▶ **EXERCISE REQUIREMENTS**
Extend the forum thread on returning a `std::string_view` that refers to a locally created string, beginning immediately after its final sentence.

▶ **EXCERPTED PASSAGE**
^^^^
How does one work around this out-of-scope problem?

  • 3
    Simple: return a `std::string` instead of a `std::string_view` – Indiana Kernick Mar 06 '20 at 00:50
  • For the purposes of this, I've abstracted out a lot of code and I have to return a std::string_view. I'm working inside a larger code base which requires this. – Hunter Coffman Mar 06 '20 at 00:50
  • 3
    Those sort of requirements are worth mentioning in the question. An alternative solution is to return a `std::string_view` onto a `static std::string` (add 7 characters to your example). – Indiana Kernick Mar 06 '20 at 00:53
  • If I understand the purpose of `static` correctly, that would mean that `new_str` would not get destroyed until the program ended. If I called the function multiple times and then reference each `std:string_view`, each would be viewing the result of the most recent function call, right? If I had to call the function multiple times over and wanted to preserve each individual one, is there a way to accomplish that? Thanks for your help, by the way, I really appreciate it. (I'll update post to be more clear) – Hunter Coffman Mar 06 '20 at 01:02
  • 8
    Unless you're not telling us something important, that function is fundamentally broken. – zdan Mar 06 '20 at 01:05
  • 2
    @HunterCoffman: There is no reason the code you posted has to use `string_view`. – Nicol Bolas Mar 06 '20 at 01:07
  • 1
    Why does `views` need to be an array of `std::string_view`? – Indiana Kernick Mar 06 '20 at 01:07
  • As a suggestion, Maybe you need to use "lifetime" instead of "scope"? – con ko Mar 06 '20 at 01:10
  • @HunterCoffman If you are concerning about this, then there's no need to use `std::string_view` in your code. – con ko Mar 06 '20 at 01:12
  • I appreciate everyone's feedback. It makes a lot of sense to me why it doesn't work, but it seems to be the problem is the constraints put upon me by the codebase I'm working in. I'll have to talk with the designers as to why they had to use `std::string_view`. I understand the code I posted doesn't require it, but that's because I think typing out the entire thing would be useful. What I'm actually trying to do is store a local string into an object that has an attribute that is of type `std::string_view`. I'll have to take with the designers more, but thanks again everyone. – Hunter Coffman Mar 06 '20 at 01:12
  • 1
    @HunterCoffman is this a free function or a member function in your real codebase? – Ryan Haining Mar 06 '20 at 01:14
  • This is a member function of the codebase. The class I'm trying to interface with requires a single argument in its constructor that is of type `std::string_view`, but I have a locally modified string that I was trying to use as the constructor argument. – Hunter Coffman Mar 06 '20 at 01:16
  • 4
    The information in your most recent comments is definitely worth mentioning in the question as it completely changes the sort of answers you'll likely receive. This seems like an [XY problem](https://meta.stackexchange.com/questions/66377/what-is-the-xy-problem). – Indiana Kernick Mar 06 '20 at 01:17

3 Answers3

8

You are creating an string object in a conceptually pure function (no state outside of the inputs/outputs). You then decided that this pure function should return a non-owning view of this object. This is a contradiction: a pure function cannot own state after the function has completed execution. And if the function doesn't own that state, and the return value doesn't own that state... the state doesn't exist.
^^^^
▶ **DATA EXCERPT**
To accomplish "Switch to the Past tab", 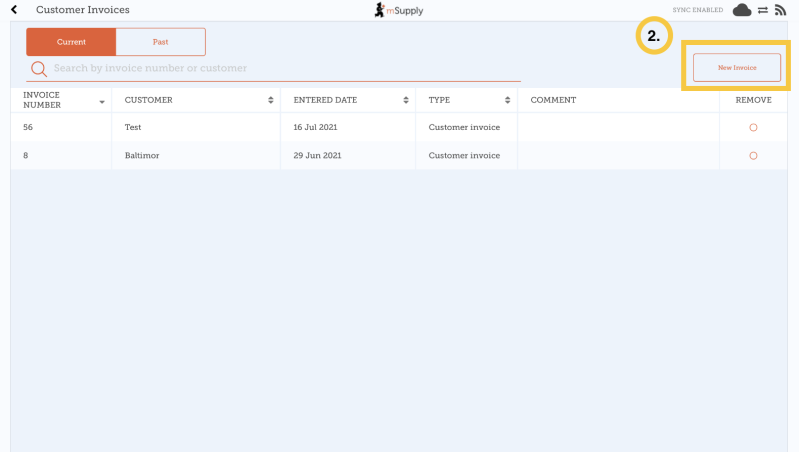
^^^^
▶ **FINAL RESULT**
You have only two options: return something that actually owns the string, or make the function non-pure by having it creating a string which outlives the function call (this could be through a static local, a global, or any number of things). The latter is almost always the wrong answer.

If some larger codebase required this operation, then that larger codebase has a design problem that needs to be resolved.

Nicol Bolas
  • 449,505
  • 63
  • 781
  • 982
  • Okay, thanks for your response, this makes a lot of sense. I'll have to discuss this with some of the designers to see why they did it this certain way. Thanks again for your input. – Hunter Coffman Mar 06 '20 at 01:09
  • 3
    @HunterCoffman: This answer is correct assuming that the function is not a member. Since you've clarified that the function _is_ a member, that's _critical_ information that changes everything. Please post a *new* question with this critical information to get a answer more applicable to what your actual needs are. – Mooing Duck Mar 06 '20 at 01:24
2

A string view isn't magical: Essentially, it's just a pointer to the start of the string, and its length. Just like you wouldn't return a pointer to a local variable, you wouldn't return an std::string_view to a local string. It's that simple.

The "solution" is the same as for pointers:

  • If the (string) object should be local - don't return a pointer (string view) to it.
  • If the (string) object lifetime should to extend the lifetime - either:
    • return by value (there's guaranteed return-value copy elision and NRVO), or
    • create a buffer through, say, an std::unique_ptr, and then move-return it, or
    • pass a buffer to work with as input, and use that for your string data.
einpoklum
  • 118,144
  • 57
  • 340
  • 684
1

Unfortunately I can't simply change the return type to std::string due to the fact that I'm working a larger codebase and required the return type to be as is.

Why is it that the "architects" who clearly have rather poor understanding of the language insist that the broken design that results from their misunderstanding shall be borne by people who actually care and want to learn? "required"... I'm just shaking my head. What a mess. The larger codebase you're working with is probably a steaming pile of poo. We can't even be sure. After all, piles of poo have some uses in farming and whatnot. Whereas such codebases mostly yield gnashing of teeth, burnout, etc... :(

This is a member function of the codebase. The class I'm trying to interface with requires a single argument in its constructor that is of type std::string_view, but I have a locally modified string that I was trying to use as the constructor argument.

There's no problem there. Taking a string_view as a constructor argument is pretty typical. And, pretty typically, outside of some specialized view classes, this constructor argument is meant to initialize a std::string member!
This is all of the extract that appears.